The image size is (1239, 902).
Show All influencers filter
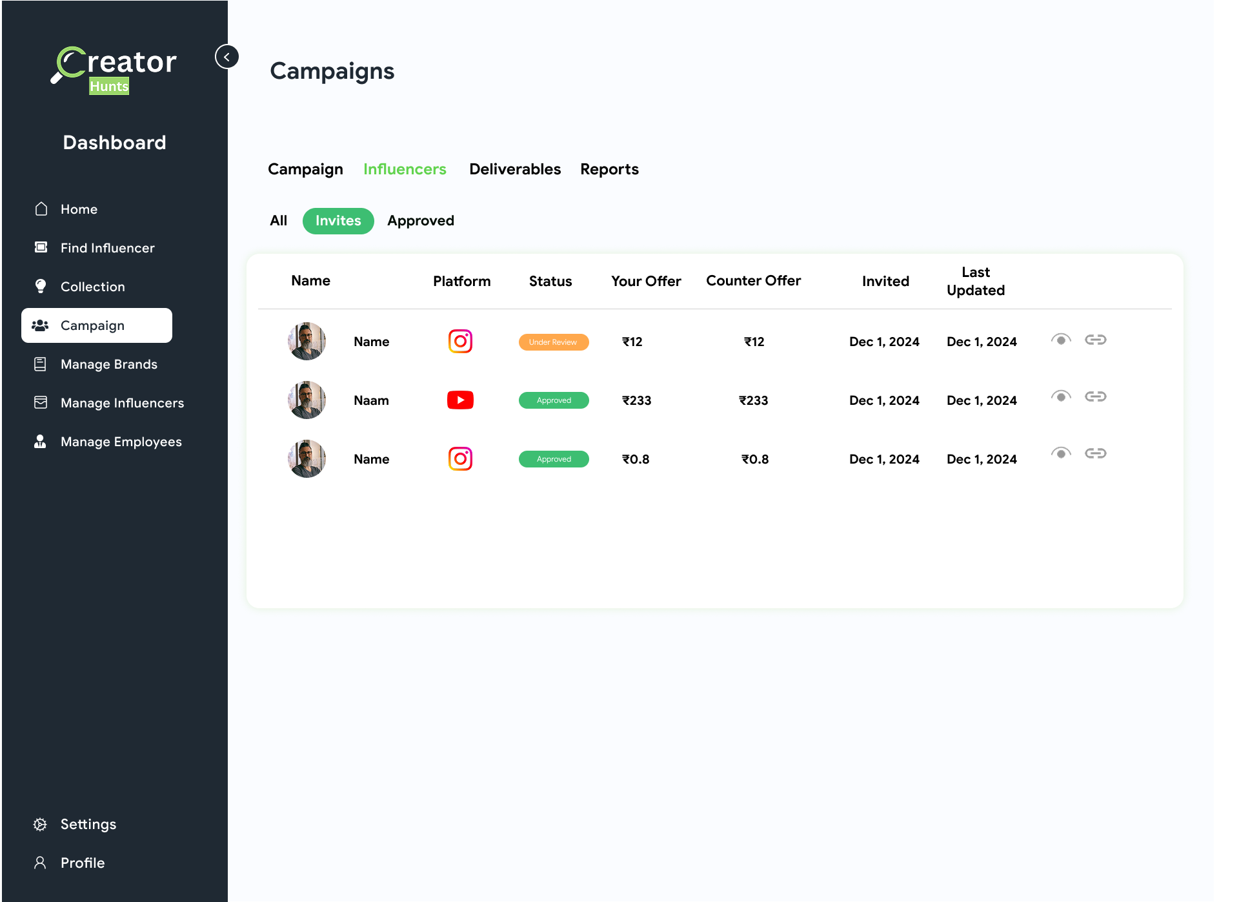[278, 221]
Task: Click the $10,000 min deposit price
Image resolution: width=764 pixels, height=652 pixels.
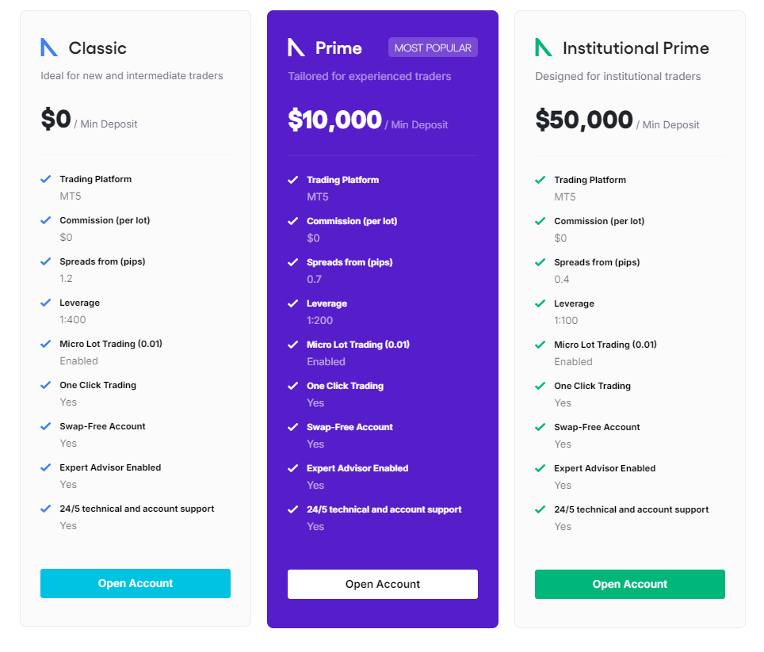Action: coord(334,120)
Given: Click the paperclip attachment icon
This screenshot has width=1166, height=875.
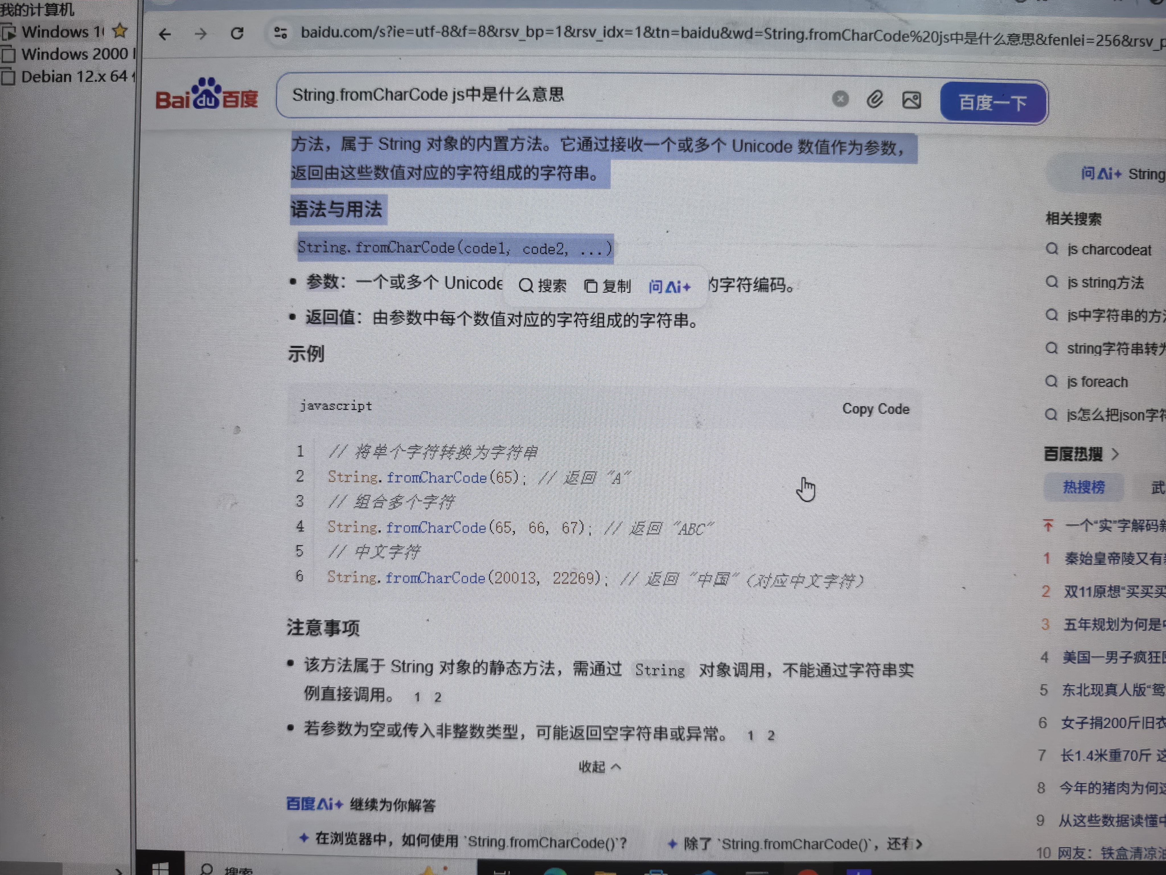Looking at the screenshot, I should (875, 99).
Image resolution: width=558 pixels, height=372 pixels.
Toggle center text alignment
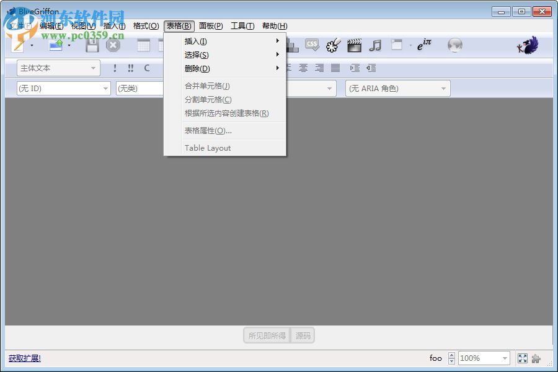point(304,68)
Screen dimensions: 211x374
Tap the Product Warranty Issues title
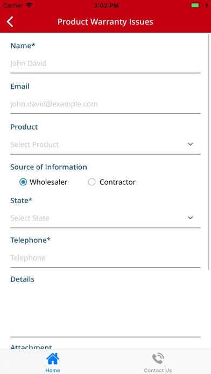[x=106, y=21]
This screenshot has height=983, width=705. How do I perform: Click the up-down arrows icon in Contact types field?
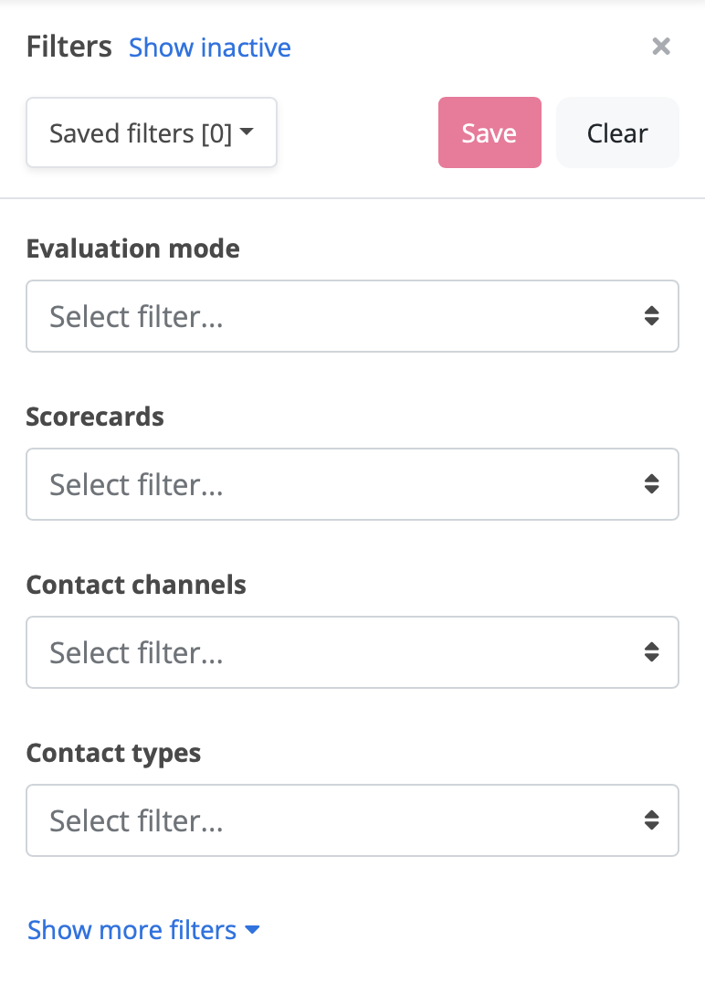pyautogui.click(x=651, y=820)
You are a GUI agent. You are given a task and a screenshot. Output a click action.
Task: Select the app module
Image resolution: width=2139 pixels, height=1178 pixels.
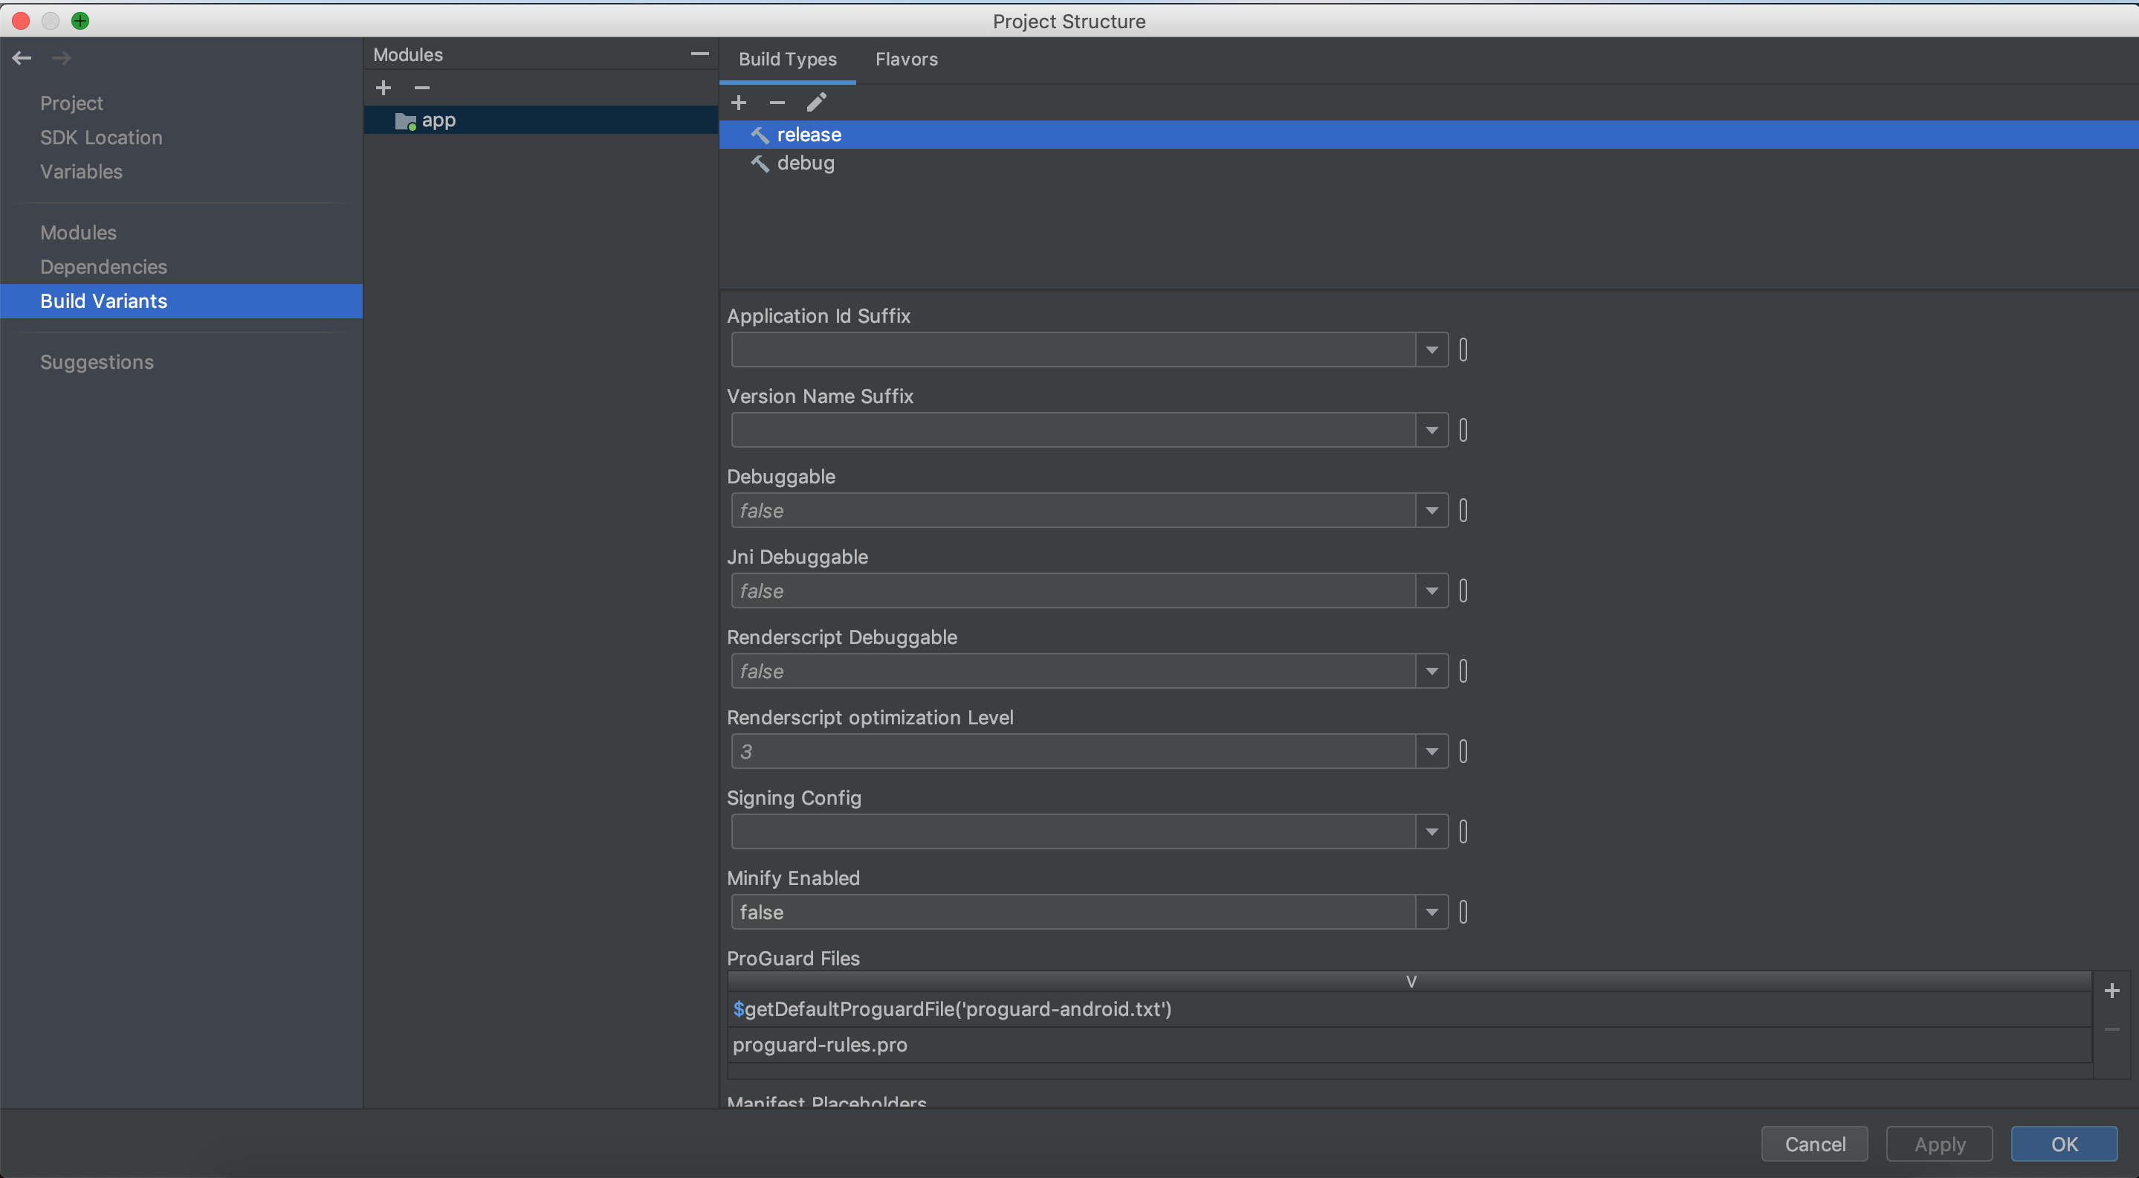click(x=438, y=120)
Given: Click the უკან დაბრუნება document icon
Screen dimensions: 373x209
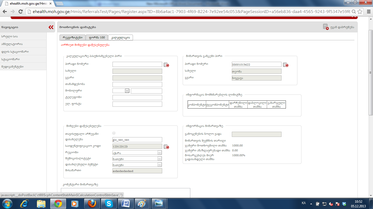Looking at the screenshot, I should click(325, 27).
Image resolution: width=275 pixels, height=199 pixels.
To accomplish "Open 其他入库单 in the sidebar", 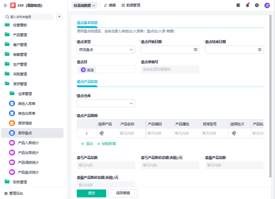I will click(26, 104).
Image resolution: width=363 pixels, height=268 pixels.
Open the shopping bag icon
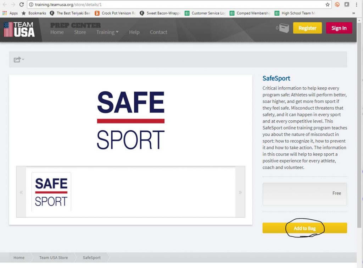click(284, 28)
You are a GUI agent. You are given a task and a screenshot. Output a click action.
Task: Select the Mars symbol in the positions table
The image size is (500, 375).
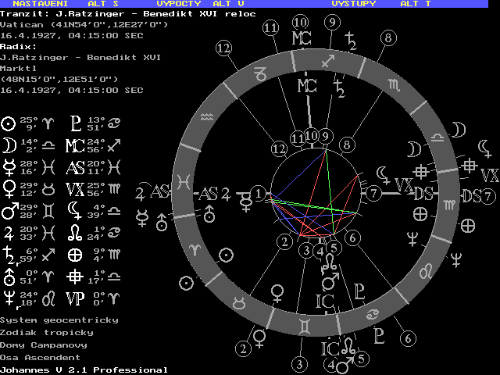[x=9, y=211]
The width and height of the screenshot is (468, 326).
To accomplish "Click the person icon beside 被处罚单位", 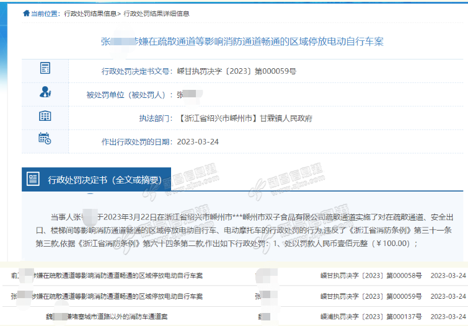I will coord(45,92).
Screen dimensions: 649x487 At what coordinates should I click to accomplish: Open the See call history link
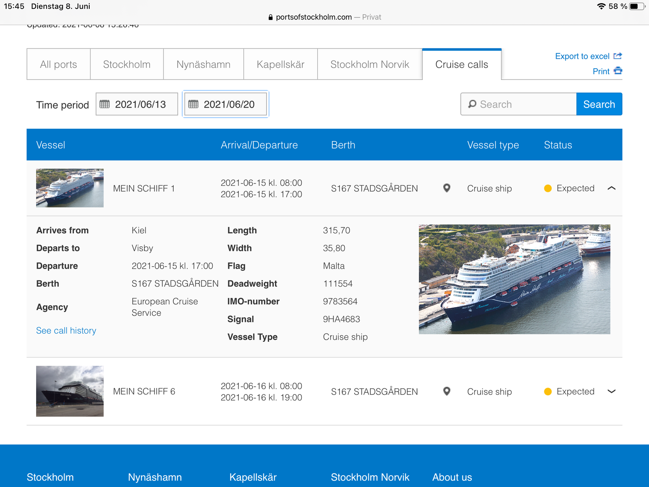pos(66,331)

----------------

**Task brief**.
Reproduce the records above, from their start through the line containing "Action: coord(334,120)", with both ends included. Omit the pictures from your reproduction.

**Answer to the problem**.
The image size is (1239, 902).
Show All influencers filter
[278, 221]
Task: Click the $10,000 min deposit price
Image resolution: width=764 pixels, height=652 pixels.
Action: coord(334,120)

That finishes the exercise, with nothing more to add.